Deadline for manuscript submissions: closed (1 May 2013)

Special Issue Editor

Guest Editor
Prof. Dr. Russ Vince (Website)

School of Management, University of Bath, Bath BA2 7AY, UK
Interests: organizational learning; leadership and change; emotion in organizations; the organization of reflection

Special Issue Information

Dear Colleagues,

In a recent review of her ‘4I’s framework’, Professor Mary Crossan and her co-authors have suggested we are at a stage in our understanding of organizational learning where a unifying theory could be developed. Five ‘promising directions’ have been pinpointed that could be integrated to create an evolutionary and multi-level theory of organizational learning. This special issue offers authors the opportunity to engage with these ‘promising directions’—either separately or in combination—in order to contribute to our knowledge of organizational learning both in theory and in practice. These ‘promising directions’ are:

  • Power, politics and emotion in organizational learning
  • Leadership and organizational learning
  • Organizational learning barriers, levels of learning, types of learning
  • Organizational learning and knowledge management
  • Social processes of organizational learning – practice and activity

The Guest Editor, Professor Russ Vince, invites the submission of theoretical and empirical papers that make a clear and explicit contribution to knowledge in one or more of these areas of organizational learning. In their papers, contributors should identify, develop and illustrate one well-focused idea or issue that will help readers of Administrative Sciences to improve their understanding of organizational learning.

Reference
Crossan, M. M., C. C. Maurer, et al. (2011). "Reflections on the 2009 AMR Decade Award: Do we have a Theory of Organizational Learning?" Academy of Management Review 36(3): 446-460.

Prof. Dr. Russ Vince
Guest Editor

Submission

Manuscripts should be submitted online at www.mdpi.com by registering and logging in to this website. Once you are registered, click here to go to the submission form. Manuscripts can be submitted until the deadline. Papers will be published continuously (as soon as accepted) and will be listed together on the special issue website. Research articles, review articles as well as communications are invited. For planned papers, a title and short abstract (about 100 words) can be sent to the Editorial Office for announcement on this website.
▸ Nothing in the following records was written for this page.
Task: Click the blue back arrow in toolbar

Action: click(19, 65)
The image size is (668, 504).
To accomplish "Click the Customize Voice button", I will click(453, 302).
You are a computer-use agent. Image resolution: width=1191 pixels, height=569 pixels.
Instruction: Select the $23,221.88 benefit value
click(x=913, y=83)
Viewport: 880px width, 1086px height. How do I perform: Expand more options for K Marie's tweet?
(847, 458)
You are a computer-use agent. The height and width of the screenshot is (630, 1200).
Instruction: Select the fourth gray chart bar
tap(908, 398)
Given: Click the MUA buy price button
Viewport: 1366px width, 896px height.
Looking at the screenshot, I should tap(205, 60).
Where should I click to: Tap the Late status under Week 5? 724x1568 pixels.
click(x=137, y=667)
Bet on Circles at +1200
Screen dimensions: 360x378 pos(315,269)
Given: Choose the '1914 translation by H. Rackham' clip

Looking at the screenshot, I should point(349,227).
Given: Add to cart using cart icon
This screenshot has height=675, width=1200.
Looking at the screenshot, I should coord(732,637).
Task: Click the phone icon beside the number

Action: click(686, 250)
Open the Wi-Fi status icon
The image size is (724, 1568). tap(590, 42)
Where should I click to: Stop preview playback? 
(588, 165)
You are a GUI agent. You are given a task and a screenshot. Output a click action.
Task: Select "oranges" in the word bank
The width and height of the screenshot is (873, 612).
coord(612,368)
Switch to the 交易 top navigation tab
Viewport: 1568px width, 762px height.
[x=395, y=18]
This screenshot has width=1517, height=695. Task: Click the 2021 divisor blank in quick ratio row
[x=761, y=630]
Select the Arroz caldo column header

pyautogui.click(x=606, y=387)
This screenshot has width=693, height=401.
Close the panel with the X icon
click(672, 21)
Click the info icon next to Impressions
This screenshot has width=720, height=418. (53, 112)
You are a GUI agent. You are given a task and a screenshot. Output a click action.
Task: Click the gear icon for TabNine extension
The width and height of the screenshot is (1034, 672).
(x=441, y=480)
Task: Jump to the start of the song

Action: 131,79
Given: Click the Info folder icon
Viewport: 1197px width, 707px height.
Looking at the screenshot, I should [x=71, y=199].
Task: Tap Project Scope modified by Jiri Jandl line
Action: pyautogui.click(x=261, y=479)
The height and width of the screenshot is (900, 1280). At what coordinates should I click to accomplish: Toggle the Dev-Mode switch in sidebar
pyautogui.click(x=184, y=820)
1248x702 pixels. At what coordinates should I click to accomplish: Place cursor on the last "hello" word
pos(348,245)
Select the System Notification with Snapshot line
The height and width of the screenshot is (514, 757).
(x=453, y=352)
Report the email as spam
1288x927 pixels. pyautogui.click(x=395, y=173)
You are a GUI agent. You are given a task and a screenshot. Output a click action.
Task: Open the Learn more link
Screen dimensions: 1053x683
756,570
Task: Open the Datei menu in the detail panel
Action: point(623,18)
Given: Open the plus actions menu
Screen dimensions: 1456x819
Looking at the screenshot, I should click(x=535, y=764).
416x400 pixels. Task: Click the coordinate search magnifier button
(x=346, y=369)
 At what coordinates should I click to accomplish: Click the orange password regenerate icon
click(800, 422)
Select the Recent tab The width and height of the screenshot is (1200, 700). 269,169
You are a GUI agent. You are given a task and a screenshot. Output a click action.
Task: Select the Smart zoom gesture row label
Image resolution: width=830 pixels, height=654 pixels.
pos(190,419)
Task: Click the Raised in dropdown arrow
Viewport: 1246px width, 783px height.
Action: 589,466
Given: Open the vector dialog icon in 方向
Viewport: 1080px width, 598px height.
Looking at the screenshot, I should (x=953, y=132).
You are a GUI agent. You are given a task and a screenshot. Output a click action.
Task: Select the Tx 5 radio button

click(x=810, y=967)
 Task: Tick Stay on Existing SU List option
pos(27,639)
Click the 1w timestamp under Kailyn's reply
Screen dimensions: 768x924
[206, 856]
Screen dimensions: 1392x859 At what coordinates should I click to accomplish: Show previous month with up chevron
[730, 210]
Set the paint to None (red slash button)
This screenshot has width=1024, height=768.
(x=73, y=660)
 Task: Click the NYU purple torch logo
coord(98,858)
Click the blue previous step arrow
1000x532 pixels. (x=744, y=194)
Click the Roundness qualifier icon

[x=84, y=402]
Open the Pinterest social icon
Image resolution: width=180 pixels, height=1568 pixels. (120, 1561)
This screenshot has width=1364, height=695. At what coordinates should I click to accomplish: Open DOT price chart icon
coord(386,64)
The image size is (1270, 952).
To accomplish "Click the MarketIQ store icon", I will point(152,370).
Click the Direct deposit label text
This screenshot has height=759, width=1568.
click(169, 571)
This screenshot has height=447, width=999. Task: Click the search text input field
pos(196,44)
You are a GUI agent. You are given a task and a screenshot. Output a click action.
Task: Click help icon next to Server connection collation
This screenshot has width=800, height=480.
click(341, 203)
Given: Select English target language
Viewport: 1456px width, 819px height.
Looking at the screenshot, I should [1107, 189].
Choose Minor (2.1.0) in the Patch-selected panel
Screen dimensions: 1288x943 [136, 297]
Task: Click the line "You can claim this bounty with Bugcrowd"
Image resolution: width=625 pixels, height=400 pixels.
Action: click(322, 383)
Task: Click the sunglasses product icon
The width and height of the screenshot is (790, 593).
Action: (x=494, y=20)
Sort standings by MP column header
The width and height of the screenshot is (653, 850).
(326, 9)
Submitted manuscripts should not have been published previously, nor be under consideration for publication elsewhere (except conference proceedings papers). All manuscripts are refereed through a peer-review process. A guide for authors and other relevant information for submission of manuscripts is available on the Instructions for Authors page. Administrative Sciences is an international peer-reviewed Open Access quarterly journal published by MDPI.

Please visit the Instructions for Authors page before submitting a manuscript. For the first couple of issues the Article Processing Charge (APC) will be waived for well-prepared manuscripts. English correction and/or formatting fees of 250 CHF (Swiss Francs) will be charged in certain cases for those articles accepted for publication that require extensive additional formatting and/or English corrections.

Published Papers (5 papers)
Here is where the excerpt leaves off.